Amadio, a third round pick by the Kings in 2014, came to the Reign after a 50-goal season with North Bay (OHL) and head coach Mike Stothers is looking for him to take on a bigger role for the coming season with the Kings’ AHL affiliate.
“I was pretty impressed with the way he came in and played for us, and now we have an idea of what to expect from Mads when he comes back,” Stothers said on Tuesday. “You know what, we’re going to challenge him to be even better. Again, there are going to be some growing pains for him. You look at it, he played I think 11 playoff games with us and he had one goal. I mean, that’s not bad, but that’s not enough. So we’re not naïve enough to think that this kid, just because he scored 50 in his last year in junior he’s going to walk into his first year in the American Hockey League and score 30 goals.
“He didn’t do that in his first year of junior. It’s going to take some time. But what you see is a pretty good hockey player – great hockey sense, great awareness on the ice, makes plays and can make some things happen. That’s something that we need in the organization, somebody that can create some situations where we can score. That’s a premium here in all of hockey. Everybody’s teaching the defensive side. You still need some guys that are creative, so we’re hoping that Mads can provide that for us.”
While Stothers has in mind what he likes about Amadio’s game and what his expectations might be, the player himself isn’t looking too far ahead, at least not yet.
“Not really, not as of lately,” said Amadio when asked if he’s thought about his goals for next season. “I kind of just took a couple weeks break from the year and then I just started getting back into it about two weeks ago maybe. I haven’t had too much time to think about it but from now on I will.”
Amadio, on his highlight of the summer so far:
Probably just coming off the year I had and with the Reign and all that. It was a pretty exciting year and it’s going to be a long summer with hard work and I can’t wait to come back for camp.
Amadio, on if players take to junior what they learn at development camp:
It’s definitely a learning experience here. The development guys teach you all the little things that you might not think about in your everyday game. So it’s nice to come here, learn all that, and apply it to your game in junior or wherever you go back to.
Amadio, on if he could tell the effect on camp after going back to junior last season:
Yeah, for sure.
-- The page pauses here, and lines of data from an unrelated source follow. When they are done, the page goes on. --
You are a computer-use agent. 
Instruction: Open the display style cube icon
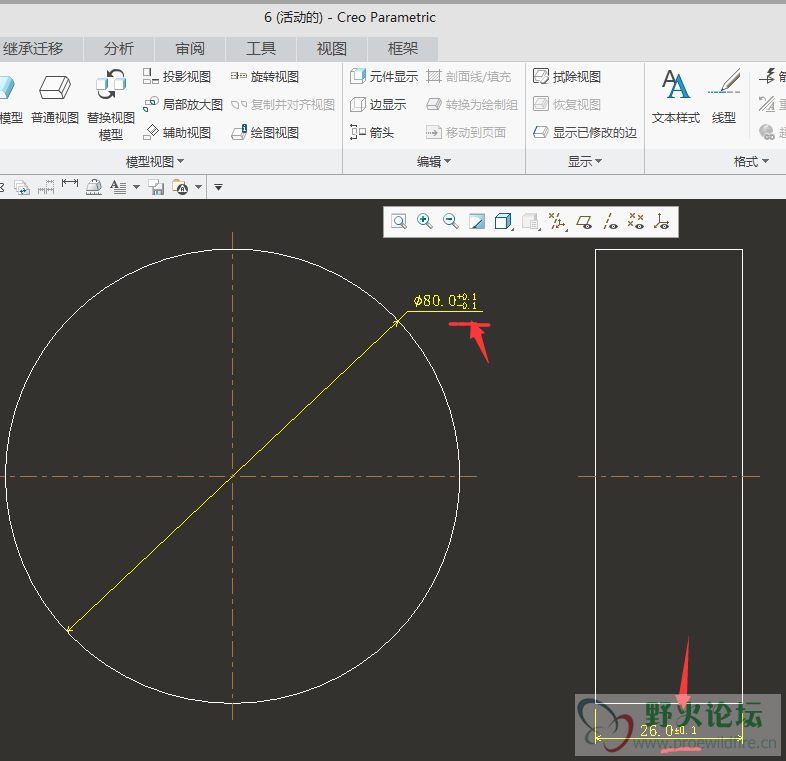tap(504, 222)
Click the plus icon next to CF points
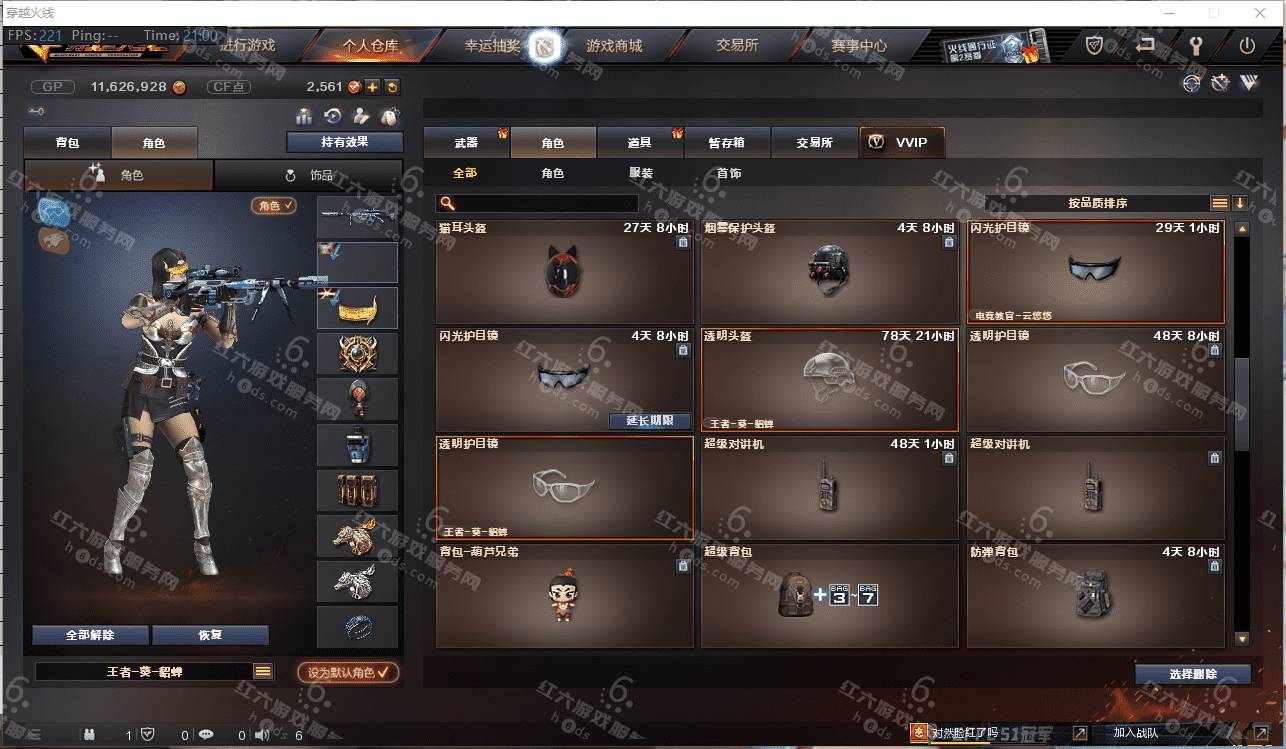1286x749 pixels. point(372,87)
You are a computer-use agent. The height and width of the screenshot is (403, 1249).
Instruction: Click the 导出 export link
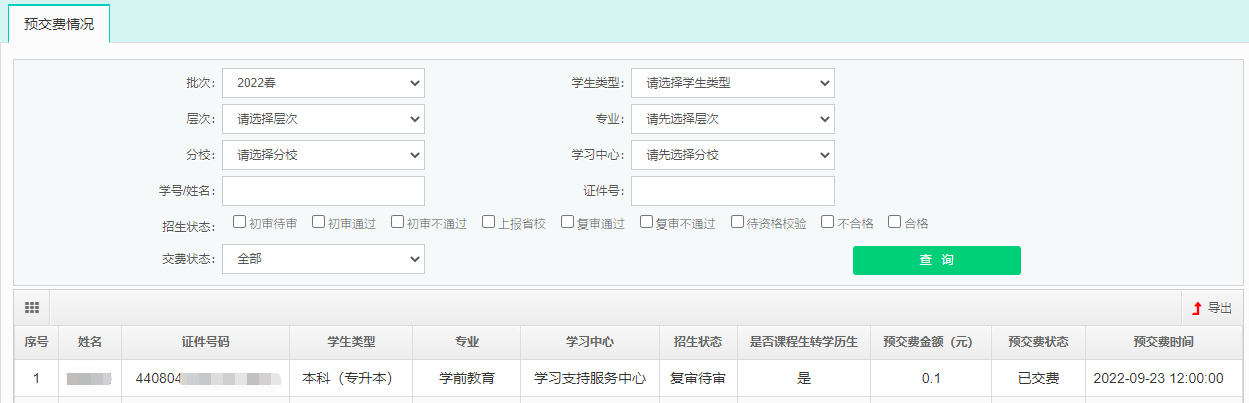coord(1219,308)
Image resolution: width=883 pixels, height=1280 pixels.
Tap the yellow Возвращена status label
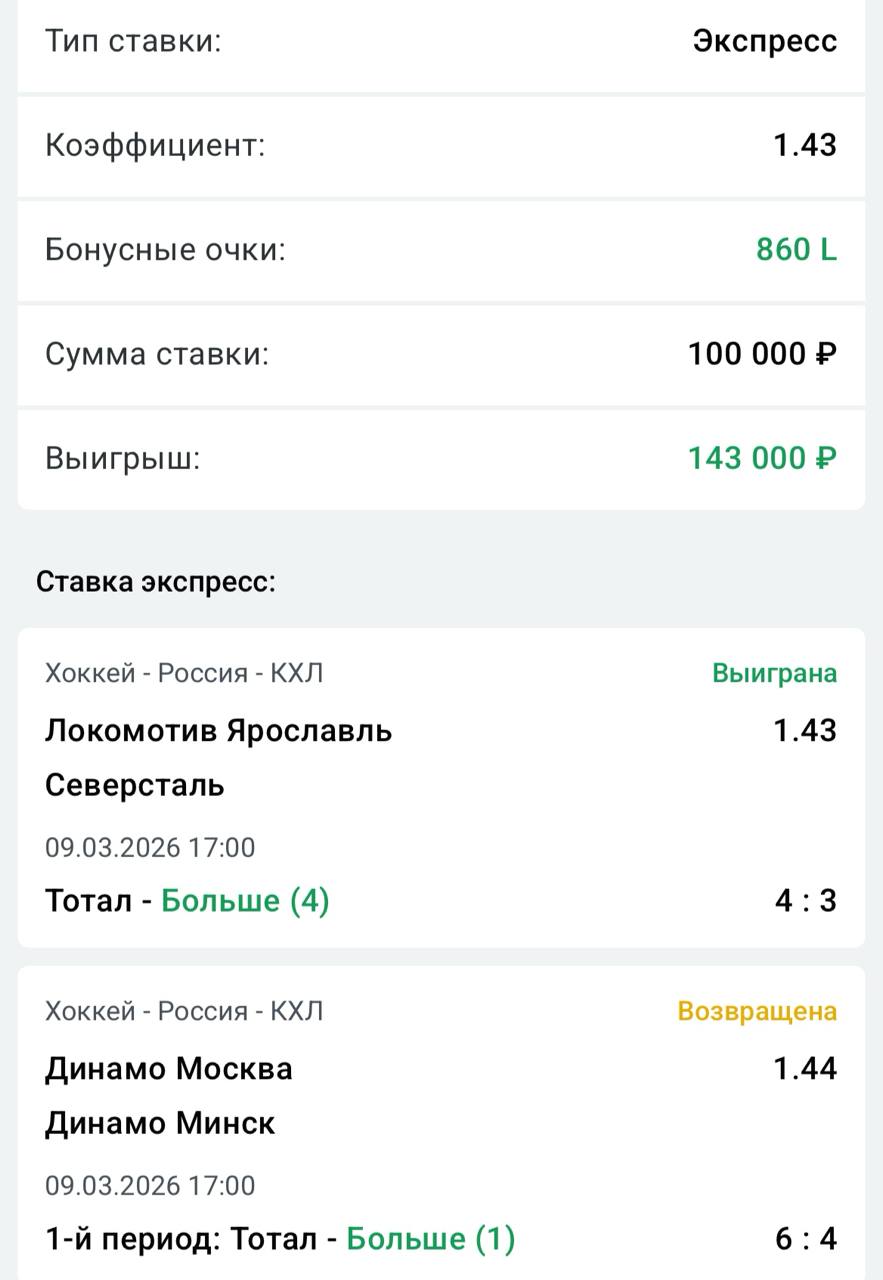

I think you might not see it right away for some guys, others you might, if not then you’ll definitely start to see if after a couple games and you’ll start seeing it throughout the year.
Amadio, on what development camp is like:
The morning skate is split up into two groups, forwards and D. The forwards work on — I guess you’re dissecting the offensive game or what forwards need to do and how to be better that way. The afternoon skate’s with everyone — mini-games … we were playing 3-on-3 and 4-versus-4, just trying to apply the things we work on in the morning out here in the afternoon and see what it’s like in game situations.
Amadio, on whether development camp is easier this time around:
I don’t know if it’s easier. It’s obviously a lot of hard work every year but I’d just say I’m a little more comfortable being around from previous years and knowing what to expect.
Amadio, on whether confidence is derived from comfort level:
The first day a lot of guys come in with nerves and stuff like that so the first practice you might see a couple missed passes or something like that but now after the second day you’re starting to see crisp passes and everything’s going well.
Amadio, on what he’ll do after development camp:
I’ve been at it (training) for about two weeks now. I’m going to keep that going on and off the ice. I workout five days a week off the ice and on the ice I’ll probably skate two or three times [a week] this month and then when it gets closer to camp probably four or five times a week.